Exercise
Output only the lines below from the one containing "Statistici (1395, 117)" to the one containing "Cladiri (72, 509)", exactly as written, both ends kept.

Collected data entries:
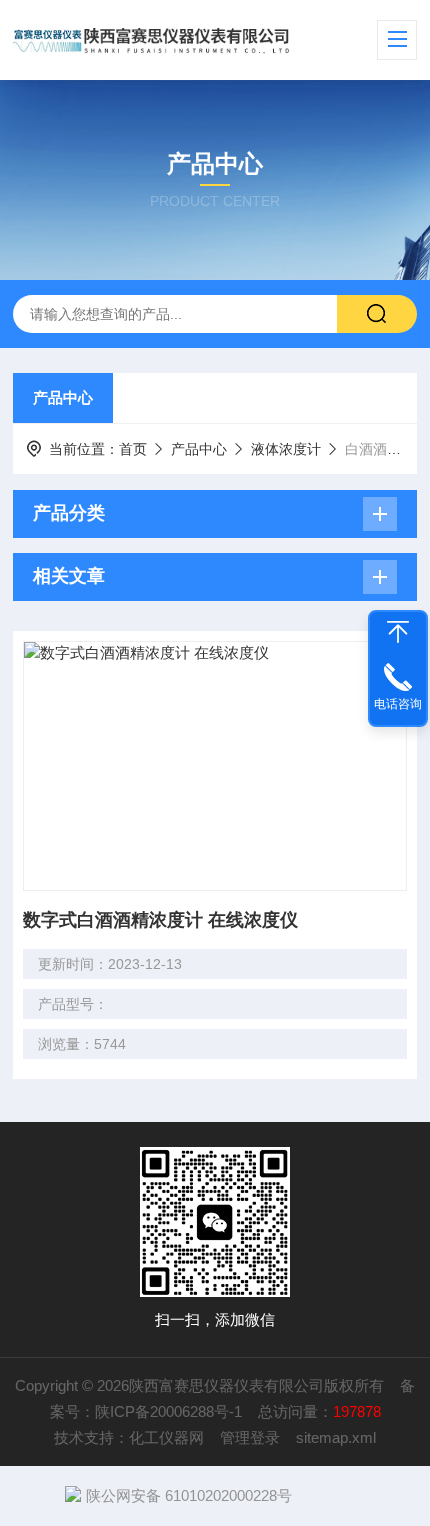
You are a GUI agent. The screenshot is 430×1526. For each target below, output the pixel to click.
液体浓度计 (286, 449)
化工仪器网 (166, 1437)
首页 (133, 449)
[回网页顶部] (398, 632)
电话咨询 (398, 704)
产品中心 (63, 397)
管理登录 (250, 1437)
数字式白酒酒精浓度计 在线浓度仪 (160, 920)
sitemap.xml (336, 1437)
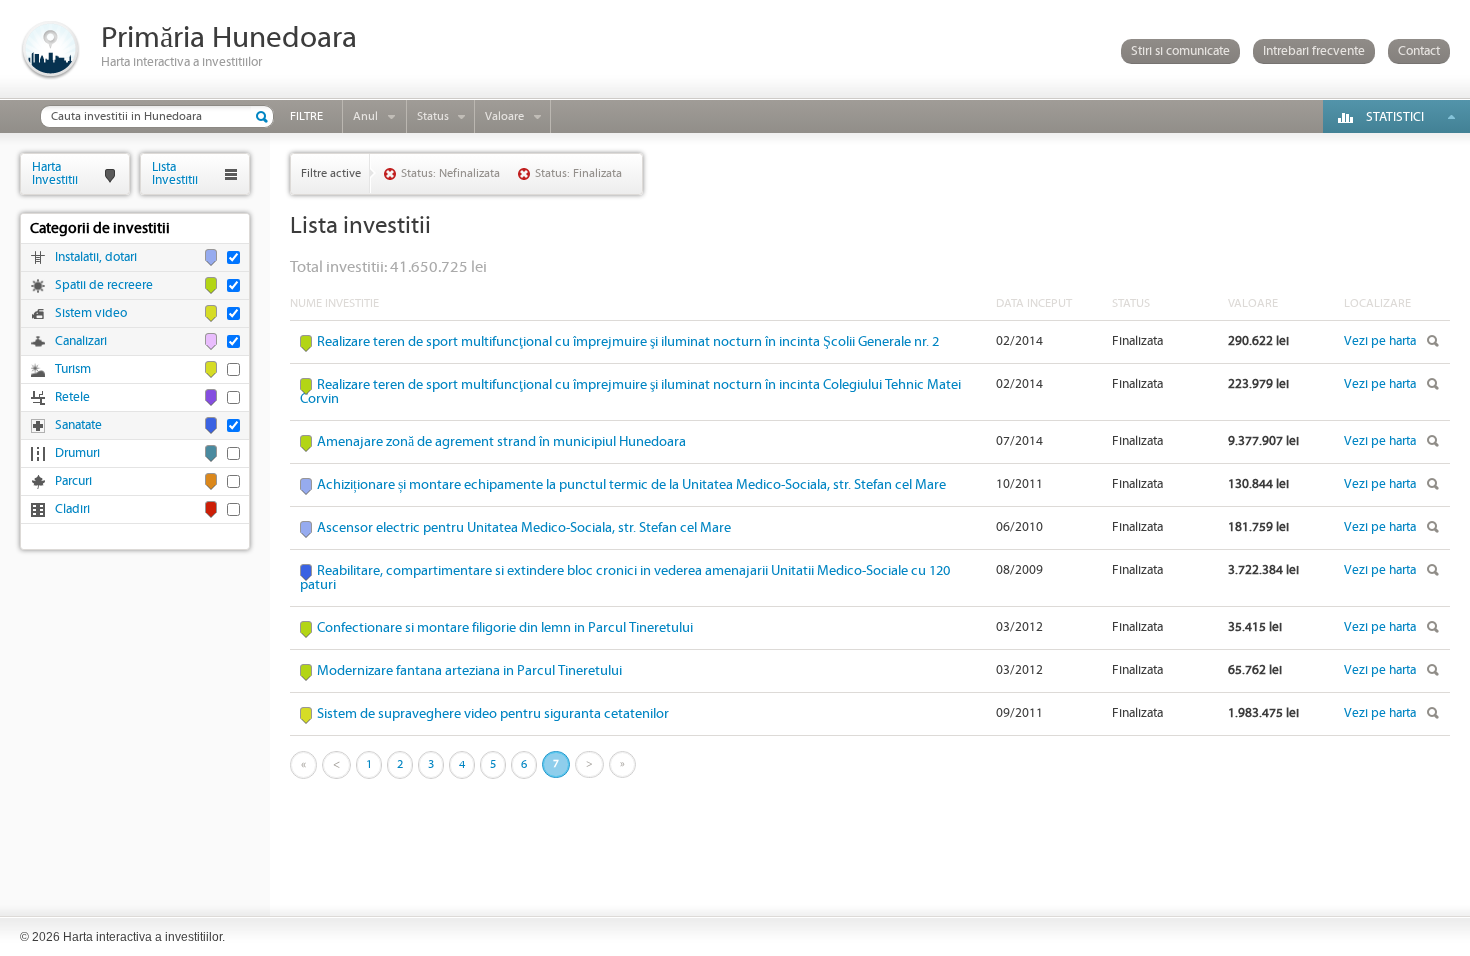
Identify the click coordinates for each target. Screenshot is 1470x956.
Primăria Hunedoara (229, 38)
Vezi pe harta (1380, 341)
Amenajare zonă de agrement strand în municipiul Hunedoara (501, 442)
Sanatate (78, 425)
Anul (365, 116)
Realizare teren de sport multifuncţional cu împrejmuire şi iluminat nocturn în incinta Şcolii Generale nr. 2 (628, 342)
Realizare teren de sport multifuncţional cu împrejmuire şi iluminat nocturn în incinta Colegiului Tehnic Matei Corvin (630, 392)
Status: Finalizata (578, 173)
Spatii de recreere (104, 285)
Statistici (1395, 117)
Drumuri (77, 453)
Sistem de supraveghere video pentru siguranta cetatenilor (493, 714)
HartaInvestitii (55, 173)
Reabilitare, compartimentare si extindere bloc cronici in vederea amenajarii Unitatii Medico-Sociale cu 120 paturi (625, 578)
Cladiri (72, 509)
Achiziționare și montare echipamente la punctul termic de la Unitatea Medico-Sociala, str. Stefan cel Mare (631, 485)
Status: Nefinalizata (450, 173)
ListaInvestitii (175, 173)
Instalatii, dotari (96, 257)
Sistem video (91, 313)
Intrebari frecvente (1314, 51)
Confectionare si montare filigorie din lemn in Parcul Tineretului (505, 628)
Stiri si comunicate (1180, 51)
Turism (73, 369)
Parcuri (73, 481)
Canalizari (81, 341)
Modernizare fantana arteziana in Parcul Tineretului (469, 671)
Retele (72, 397)
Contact (1419, 51)
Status (433, 116)
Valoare (504, 116)
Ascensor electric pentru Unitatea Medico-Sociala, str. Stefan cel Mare (524, 528)
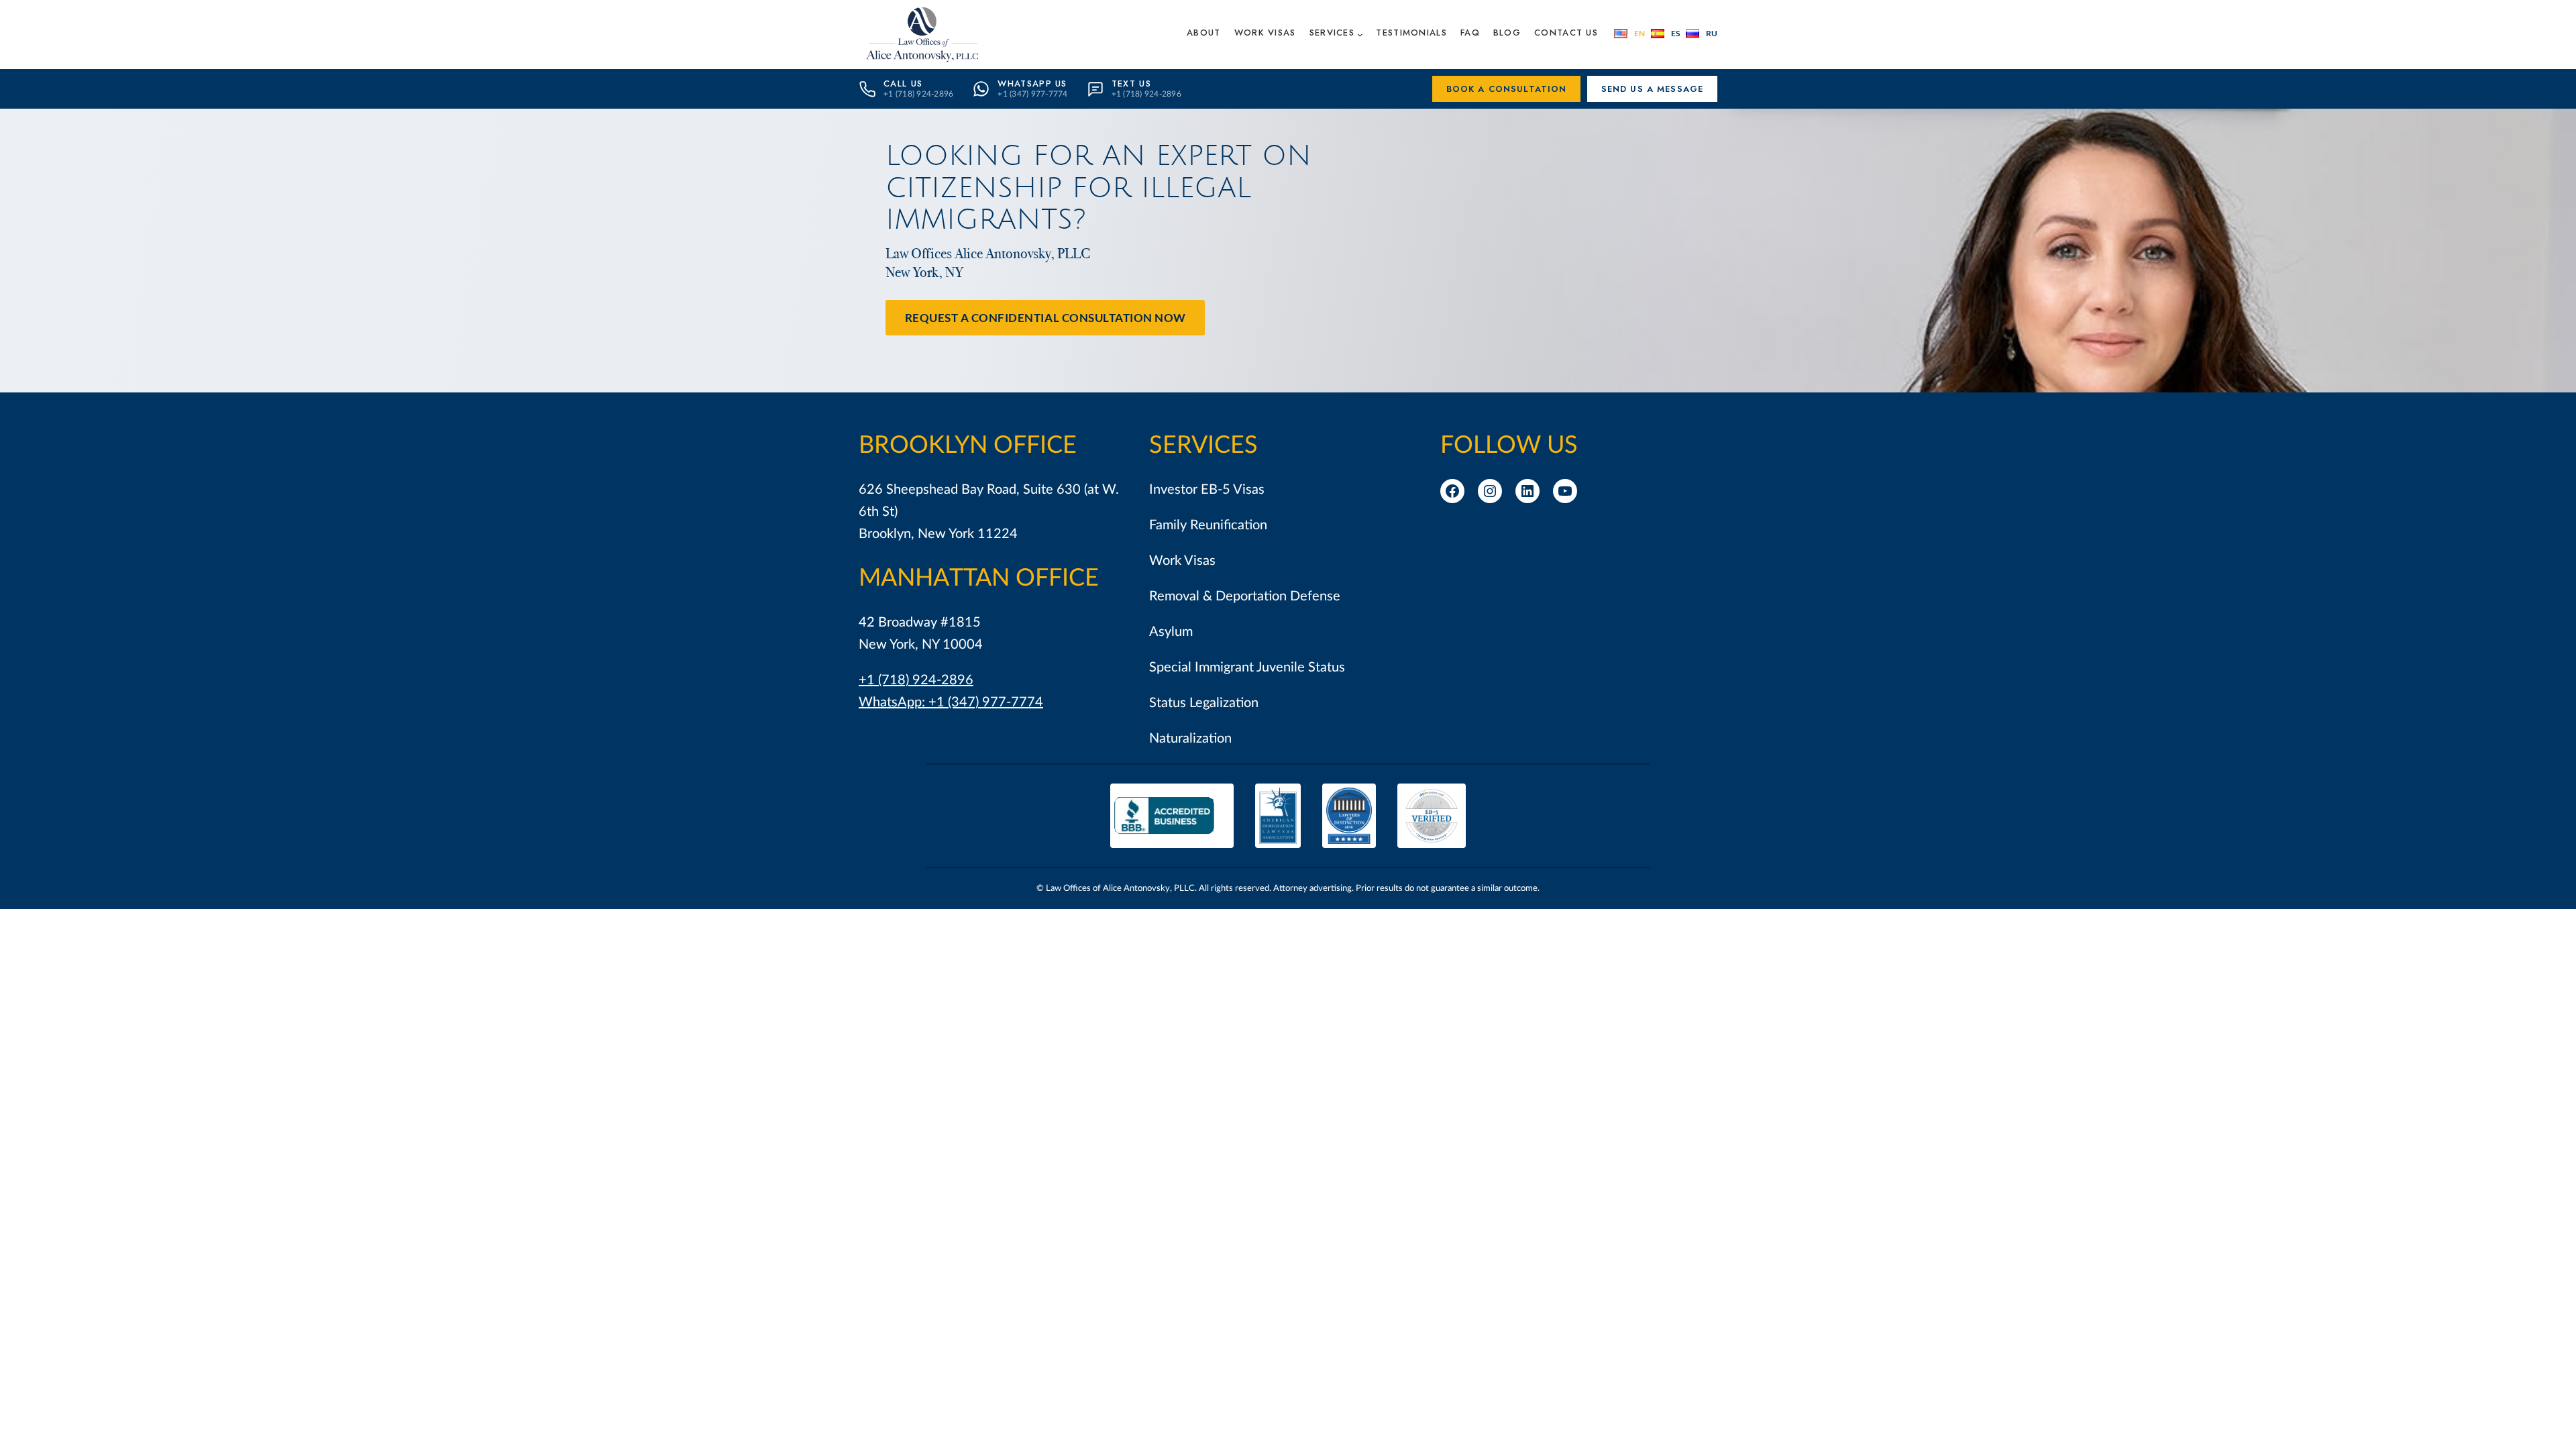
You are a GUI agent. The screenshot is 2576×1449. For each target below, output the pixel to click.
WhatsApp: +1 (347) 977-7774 (951, 702)
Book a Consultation (1506, 89)
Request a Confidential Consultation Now (1045, 318)
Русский (1701, 33)
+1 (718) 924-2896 (916, 680)
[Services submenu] (1360, 35)
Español (1665, 33)
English (1629, 33)
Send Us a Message (1652, 89)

Final answer
Statistici (1395, 117)
Drumuri (77, 453)
Sistem de supraveghere video pentru siguranta cetatenilor (493, 714)
HartaInvestitii (55, 173)
Reabilitare, compartimentare si extindere bloc cronici in vederea amenajarii Unitatii Medico-Sociale cu 120 paturi (625, 578)
Cladiri (72, 509)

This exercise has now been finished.